Litestream is a streaming backup solution that continuously replicates SQLite WAL frames to object storage. Its primary focus is async durability, point-in-time restore, and read replicas. It runs externally to your application, monitoring SQLite’s WAL through the filesystem.

How Graft compares: Unlike Litestream, Graft integrates directly into SQLite’s commit process via its custom VFS, enabling lazy, partial replication, and distributed writes. Like Litestream, Graft replicates pages to object storage and supports point-in-time restores.

#cr-sqlite

cr-sqlite is a SQLite extension which turns tables into Conflict-free Replicated Data Types (CRDTs), enabling logical, row-level replication. It offers automatic conflict resolution but requires schema awareness and application-level integration.

How Graft compares: Graft is schema-agnostic and doesn’t depend on logical CRDTs, making it compatible with arbitrary SQLite extensions and custom data structures. However, to achieve global serializability, Graft expects applications to handle conflict resolution explicitly. In contrast, cr-sqlite automatically merges changes from multiple writers, achieving causal consistency.

#Cloudflare Durable Objects with SQLite Storage 9This is a mouthful to say. Hey Cloudflare, if you’re reading this, such a cool product needs a pithy name (Cloudflare D2?).
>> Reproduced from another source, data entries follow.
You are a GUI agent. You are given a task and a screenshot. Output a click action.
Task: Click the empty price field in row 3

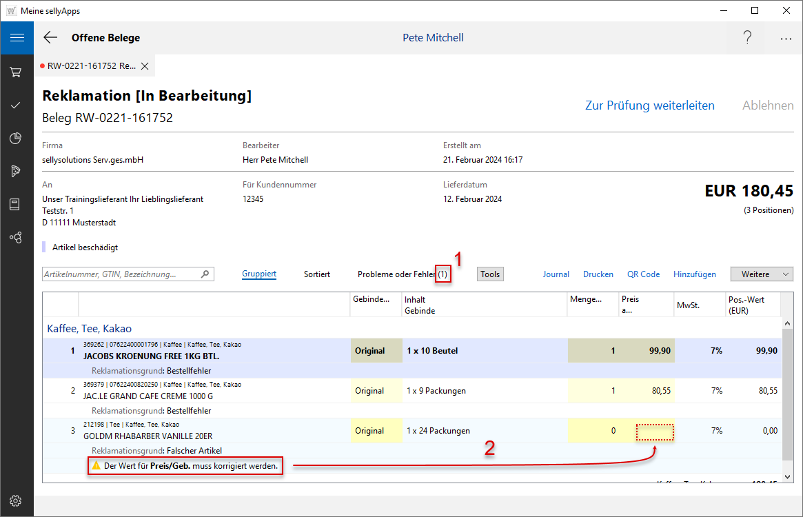[x=654, y=432]
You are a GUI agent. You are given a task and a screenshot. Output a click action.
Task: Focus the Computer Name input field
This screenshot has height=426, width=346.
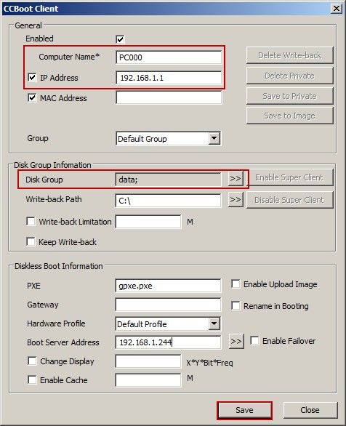pos(169,57)
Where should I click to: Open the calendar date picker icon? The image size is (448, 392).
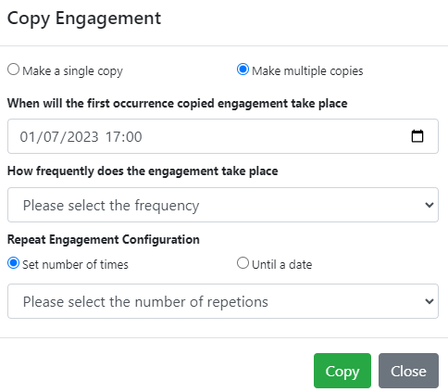tap(417, 136)

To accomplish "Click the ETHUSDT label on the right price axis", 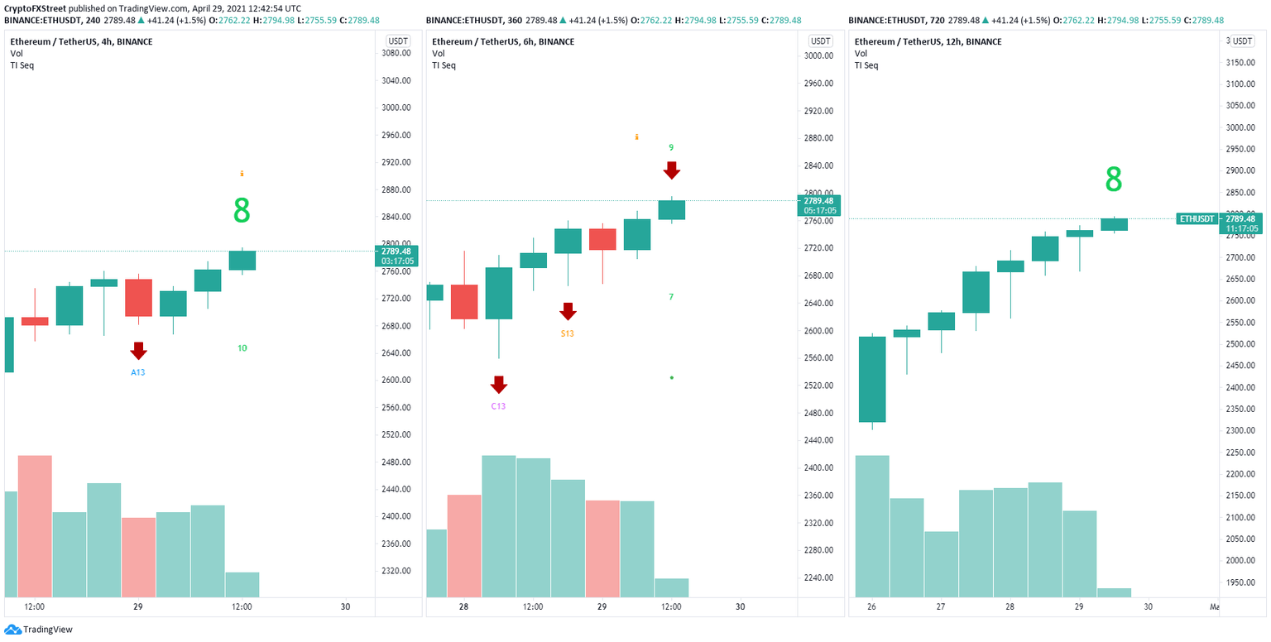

By combining Durable Objects with SQLite, you get a strongly consistent and highly durable database wrapped with your business logic and hosted hopefully close to your users in Cloudflare’s massive edge network. Under the hood, this solution is similar to Litestream in that it replicates the SQLite WAL to object storage and performs periodic checkpoints.

How Graft compares: Graft exposes replication as a first class citizen, and is designed to replicate efficiently to and from the edge. In comparison, SQLite in Durable Objects is focused on extending Durable Objects with the full power of SQLite.

#Cloudflare D1

Cloudflare D1 is a managed SQLite database operating similarly to traditional database services like Amazon RDS or Turso, accessed by applications via an HTTP API.

How Graft compares: Graft replicates data directly to the edge, embedding it within client applications. This decentralized replication model contrasts significantly with D1’s centralized data service.

#Turso & libSQL

Turso provides managed SQLite databases and embedded replicas via libSQL, an open-source SQLite fork. Similar to Litestream and Cloudflare Durable Objects SQL Storage, Turso replicates SQLite WAL frames to object storage and periodically checkpoints. Replicas catch up by retrieving these checkpoints and replaying the log.

How Graft compares: Graft distinguishes itself with partial replication and support for arbitrary, schema-agnostic data structures. Graft’s backend service operates directly at the page level and outsources the entire transactional lifecycle to clients.

#rqlite & dqlite

The key idea behind rqlite and dqlite is to distribute SQLite across multiple servers. This is achieved through Raft based consensus and routing SQLite operations through a network protocol to the current Raft leader.

How Graft compares: These projects are focused on increasing SQLite’s durability and availability through consensus and traditional replication. They are designed to keep a set of stateful nodes that maintain connectivity to one another in sync. Graft fundamentally differs by being a stateless system built on top of object storage, designed to replicate data to and from the edge.

#Verneuil

Verneuil focuses on asynchronously replicating SQLite snapshots to read replicas via object storage, prioritizing reliability without introducing additional failure modes. Verneuil explicitly avoids mechanisms to minimize replication latency or staleness.

How Graft compares: Graft behaves more like a multi-writer distributed database, emphasizing selective, real-time partial replication. Verneuil’s approach, meanwhile, emphasizes unidirectional asynchronous snapshot replication without guarantees around replication freshness.